A um sinal do chefe do campo, as três cadeiras foram sacudidas.
Silêncio absoluto em todo o campo! No horizonte o sol se punha.
– ‘Descubram-se!’, berrou o chefe do campo. Sua voz estava rouca. Quanto a nós, chorávamos.
— ‘Cubram-se!’
A seguir, começou o desfile. Os dois adultos já não viviam. A sua língua estava de fora, inchada, azulada. Mas a terceira corda não estava imóvel; tão leve, o menino vivia ainda…
Por mais de meia-h ora, ficou assim a lutar entre a vida e a morte, agonizando diante dos nossos olhares. E nós tínhamos que considerá-lo bem de frente. Ainda estava vivo quando passei na frente dele. A sua língua ainda estava vermelha, seus olhos não se tinham apagado.
Atrás de mim, eu ouvia o mesmo homem perguntar:
– ‘Onde está Deus?’
E eu ouvia, em mim, uma voz que lhe respondia:
– ‘Onde está Deus? Ei-lo: ele está pendurado aqui a este poste!’
Na véspera de Roch-Hachanah… dez mil homens tinham vindo para assistir ao Ofício solene: chefes de bloco, Kapos, funcionários da morte.
– ‘Bendizei o Eterno…’
A voz do oficiante fizera-se ouvir. Julguei primeiramente que era o vento.

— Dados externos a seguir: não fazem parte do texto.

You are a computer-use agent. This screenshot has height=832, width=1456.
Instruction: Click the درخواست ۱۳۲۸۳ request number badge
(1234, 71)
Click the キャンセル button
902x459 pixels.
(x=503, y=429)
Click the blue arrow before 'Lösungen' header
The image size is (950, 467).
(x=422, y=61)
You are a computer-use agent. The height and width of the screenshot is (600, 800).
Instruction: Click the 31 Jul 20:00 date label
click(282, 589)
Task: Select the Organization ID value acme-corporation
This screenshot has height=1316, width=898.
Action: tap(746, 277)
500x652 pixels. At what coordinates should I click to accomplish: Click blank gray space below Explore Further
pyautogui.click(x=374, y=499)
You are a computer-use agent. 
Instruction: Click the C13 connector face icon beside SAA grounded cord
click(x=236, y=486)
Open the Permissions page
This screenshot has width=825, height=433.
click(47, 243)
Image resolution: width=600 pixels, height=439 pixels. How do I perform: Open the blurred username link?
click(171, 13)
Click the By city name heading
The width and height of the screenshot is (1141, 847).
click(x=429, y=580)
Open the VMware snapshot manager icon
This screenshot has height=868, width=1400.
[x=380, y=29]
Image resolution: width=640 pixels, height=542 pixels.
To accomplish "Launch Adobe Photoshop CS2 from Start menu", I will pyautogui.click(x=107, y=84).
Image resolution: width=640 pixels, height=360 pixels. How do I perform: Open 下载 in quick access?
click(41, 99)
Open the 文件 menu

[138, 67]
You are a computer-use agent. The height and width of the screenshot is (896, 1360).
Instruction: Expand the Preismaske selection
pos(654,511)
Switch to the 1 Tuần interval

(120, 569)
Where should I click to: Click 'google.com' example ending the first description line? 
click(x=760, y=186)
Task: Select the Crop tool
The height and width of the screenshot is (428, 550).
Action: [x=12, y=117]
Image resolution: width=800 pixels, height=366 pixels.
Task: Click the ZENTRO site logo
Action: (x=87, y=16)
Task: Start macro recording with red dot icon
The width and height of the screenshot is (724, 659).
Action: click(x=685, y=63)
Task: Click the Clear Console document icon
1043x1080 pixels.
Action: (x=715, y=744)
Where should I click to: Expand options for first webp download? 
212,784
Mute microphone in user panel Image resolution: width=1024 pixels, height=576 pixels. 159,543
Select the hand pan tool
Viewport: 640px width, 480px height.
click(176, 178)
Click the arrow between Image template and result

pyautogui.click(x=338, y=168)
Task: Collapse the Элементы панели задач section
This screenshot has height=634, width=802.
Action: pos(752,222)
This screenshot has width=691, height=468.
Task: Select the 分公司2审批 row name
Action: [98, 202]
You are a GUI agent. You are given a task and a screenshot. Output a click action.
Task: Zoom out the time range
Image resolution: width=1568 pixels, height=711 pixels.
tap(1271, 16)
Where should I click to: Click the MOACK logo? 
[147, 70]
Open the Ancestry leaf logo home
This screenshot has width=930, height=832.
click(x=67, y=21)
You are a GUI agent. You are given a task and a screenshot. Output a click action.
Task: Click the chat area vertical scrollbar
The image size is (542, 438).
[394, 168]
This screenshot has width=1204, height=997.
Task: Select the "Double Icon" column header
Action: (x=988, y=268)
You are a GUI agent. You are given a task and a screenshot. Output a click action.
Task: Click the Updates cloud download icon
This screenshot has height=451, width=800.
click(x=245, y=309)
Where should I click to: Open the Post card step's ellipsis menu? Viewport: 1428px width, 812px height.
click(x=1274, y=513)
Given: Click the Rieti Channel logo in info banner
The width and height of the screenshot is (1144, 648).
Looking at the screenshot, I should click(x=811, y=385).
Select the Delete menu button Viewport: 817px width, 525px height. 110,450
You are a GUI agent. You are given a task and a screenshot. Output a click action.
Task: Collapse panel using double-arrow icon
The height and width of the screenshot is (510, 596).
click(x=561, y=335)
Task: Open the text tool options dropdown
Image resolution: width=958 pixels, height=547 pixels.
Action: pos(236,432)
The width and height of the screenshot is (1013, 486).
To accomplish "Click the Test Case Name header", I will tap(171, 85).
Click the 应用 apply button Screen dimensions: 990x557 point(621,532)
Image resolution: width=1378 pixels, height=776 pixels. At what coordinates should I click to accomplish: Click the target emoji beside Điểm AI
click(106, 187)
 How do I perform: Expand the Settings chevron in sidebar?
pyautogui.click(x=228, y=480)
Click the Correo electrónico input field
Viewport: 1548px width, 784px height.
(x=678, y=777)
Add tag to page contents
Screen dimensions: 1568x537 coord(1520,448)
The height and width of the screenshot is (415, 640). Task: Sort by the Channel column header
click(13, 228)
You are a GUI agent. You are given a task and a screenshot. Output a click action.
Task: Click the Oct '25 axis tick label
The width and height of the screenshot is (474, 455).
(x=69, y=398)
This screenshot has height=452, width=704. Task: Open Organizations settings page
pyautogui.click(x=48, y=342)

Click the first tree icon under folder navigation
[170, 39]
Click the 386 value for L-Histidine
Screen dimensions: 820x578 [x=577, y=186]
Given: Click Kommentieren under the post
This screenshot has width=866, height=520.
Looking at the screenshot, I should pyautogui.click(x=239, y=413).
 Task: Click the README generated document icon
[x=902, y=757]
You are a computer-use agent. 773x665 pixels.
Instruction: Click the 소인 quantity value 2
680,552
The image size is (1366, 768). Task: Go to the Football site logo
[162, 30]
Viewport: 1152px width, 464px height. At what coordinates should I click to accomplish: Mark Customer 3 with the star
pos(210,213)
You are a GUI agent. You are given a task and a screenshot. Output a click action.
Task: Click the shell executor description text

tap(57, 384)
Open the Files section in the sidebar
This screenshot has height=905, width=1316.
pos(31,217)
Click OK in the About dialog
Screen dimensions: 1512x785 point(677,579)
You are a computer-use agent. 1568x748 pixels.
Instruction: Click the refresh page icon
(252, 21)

– ‘Bendito seja o nome do Eterno!’
Milhares de bocas repetiam o louvor, prostravam-se como árvores na tempestade.
– ‘Bendito seja o nome do Eterno!’
Por que, por que eu o bendiria? Todas as minhas fibras se revoltavam. Porque ele fez queimar milhares de crianças nas suas fossas? Porque ele fazia funcionar seus fornos crematórios dia e noite, nos sábados e nos dias de festa? Porque, em seu grande poder, ele tinha criado Auschwitz, Birkenau, Buna e tantas usinas da morte? Como lhe poderia eu dizer: ‘Bendito sejas Tu, o Eterno, Senhor do universo, que nos escolheste entre os povos para sermos torturados dia e noite, para ver nossos pais, nossas mães, nossos irmãos acabar no crematório? Louvado seja teu santo Nome, Tu que nos escolheste para sermos estrangulados no teu altar?
Eu ouvia a voz do oficiante elevar-se, poderosa e alquebrada ao mesmo tempo, em meio às lágrimas, aos soluços, aos suspiros de toda a assembléia:
– ‘A terra inteira e o universo pertencem a Deus!’
Ele parava a cada momento, como se não tivesse a força para dar aos nomes o seu conteúdo. A melodia se estrangulava na sua garganta.
E eu, o místico de outrora, pensava: ‘Sim, o homem é o mais forte, maior do que Deus. Quando foste decepcionado por Adão e Eva, tu os expulsaste do paraíso. Quando a geração de Noé te desagradou, mandaste o dilúvio. Quando Sodoma não mais encontrou graça aos teus olhos, fizeste chover fogo e enxofre do céu. Mas esses homens que Tu enganaste, que tu deixaste torturar, estrangular, envenenar pelo gás, calcinar, que fazem eles? Rezam na tua presença! Louvam o teu nome!’
Outrora o dia do Novo Ano dominava a minha vida. Eu sabia que meus pecados contristavam o Eterno e implorava o seu perdão. Outrora eu acreditava profundamente que de um só dos meus gestos, que de uma só de minhas orações dependia a salvação do mundo.
Hoje eu não implorava mais. Já não era capaz de gemer. Ao contrário, eu me sentia muito forte. Eu era o acusador. E o acusado era Deus. Meus olhos se tinham aberto, e eu estava só, terrivelmente só no mundo, sem Deus, sem homens, sem amor nem compaixão. Eu não era mais do que cinzas, mas eu me sentia mais forte do que o Todo-Poderoso, ao qual haviam ligado a minha vida por tanto tempo. Em meio a essa assembléia de oração, eu era como um observador estranho…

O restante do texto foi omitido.